21. As per what is noted above, both PW-6 and PW-10 state categorically, that the person who had made demands on behalf of the BDO, i.e. ‘tout’ Pritam Singh, was not present in court. Prima facie this could lead to a possibility that the ‘tout’ Pritam Singh, through whom the demand was made, was different from the appellant who physically received the money. The submission, therefore, by senior counsel for the appellant that the appellant was not involved in the demand of illegal gratification on behalf of the BDO, but was at best only sent there to receive the money, potentially may have merit.

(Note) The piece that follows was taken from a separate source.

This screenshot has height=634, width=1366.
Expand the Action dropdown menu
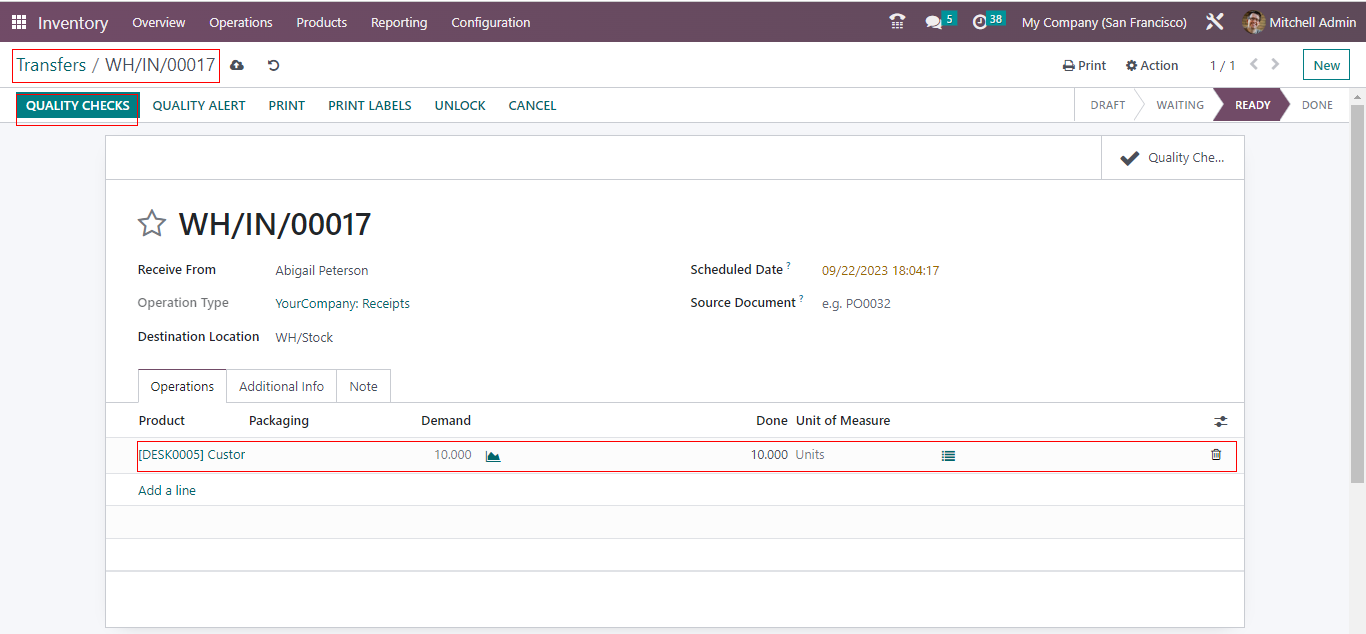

22. It does appeal to the Court that there was no reason to pursue the issue of illegal gratification, pursuant to getting a stay order from the court. However, there could be many circumstances which might have triggered the continued demand, and it is not for the Court to assess it, at this stage. The fact that complaint was potentially involved in illegal activity of construction / repair on Gram Sabha land, over which complaints had been lodged by the villagers, is also a factor to consider. It is argued that the allegation against the BDO was possibly made, since they had implemented the ADM’s order regarding the demolition. Also, various aspects relating to the lack of CCTV footage, CDRs, location records or lack of any recording devices and lack of independent witnesses, is also to be considered at the stage of the final assessment during the adjudication of the appeal.

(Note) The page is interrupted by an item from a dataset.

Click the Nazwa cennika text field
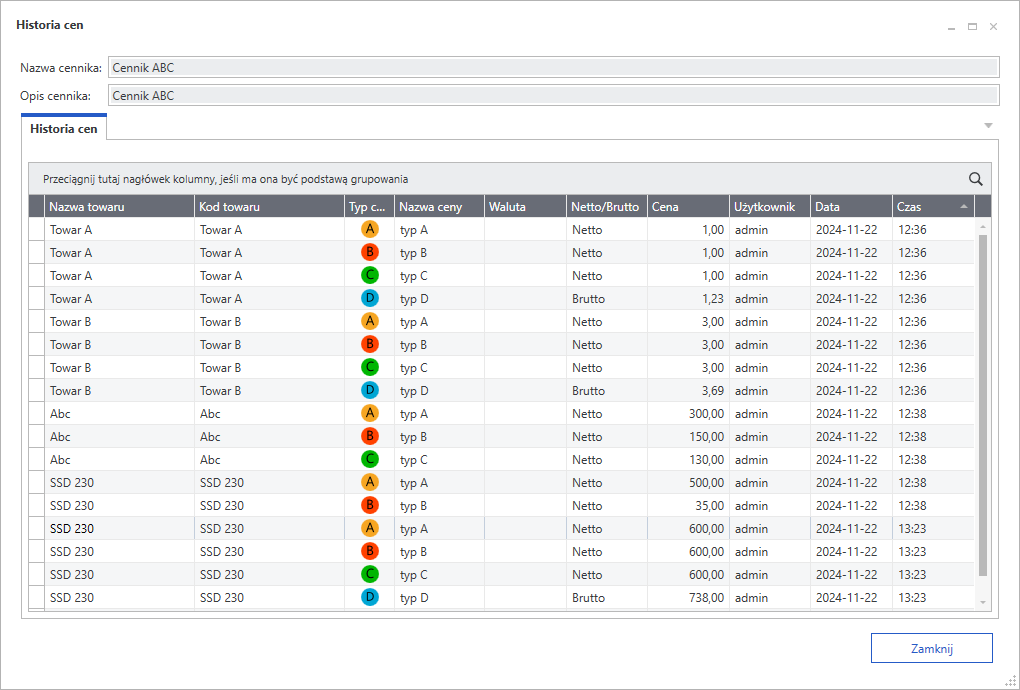 click(x=553, y=68)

23. It is surprising that the BDO is not an accused in the matter, since, even as for the testimonies of PW-6 and PW-10, the illegal gratification demand was made by the BDO and the money was accepted on behalf of the BDO.
24. It is also noted by the Court that the appellant was on bail all through 2014-2022, while trial was going on; has no previous involvements, and his jail conduct, even during incarceration, has been satisfactory.
25. In these facts and circumstances, the Court is of the opinion that the unexpired portion of sentence being only three and a half years and there being no possibility of the appeal being heard in the near future, the appellant is granted suspension of sentence.
26. It is therefore, directed that the sentence of the appellant be suspended pending the hearing of the appeal, on furnishing a personal bond in the sum of ₹25,000/- with one surety bond of the like amount, subject to the satisfaction of the Trial Court/ CMM/ Duty Magistrate, further subject to the following conditions: i. Appellant will not leave the country without prior permission of the Court. ii. Appellant shall provide permanent address to the Trial Court. The appellant shall intimate the Court by way of an affidavit and to the IO regarding any change in residential address. iii. Appellant shall appear before the Court as and when the matter is taken up for hearing. iv. Appellant shall provide all mobile numbers to the IO concerned which shall be kept in working condition at all times and shall not switch off or change the mobile number without prior intimation to the IO concerned. v. Appellant shall not indulge in any criminal activity and shall not communicate with or come in contact with the complainant/victim or any member of the complainant/victim’s family or tamper with the evidence of the case.
27. Needless to state, but any observation touching the merits of the case is purely for the purposes of deciding the question of suspension of sentence and shall not be construed as an expression on merits of the matter.
28. Accordingly, the application is disposed of.
29. Copy of the order be sent to the Jail Superintendent for information and necessary compliance.
30. Judgment be uploaded on the website of this Court.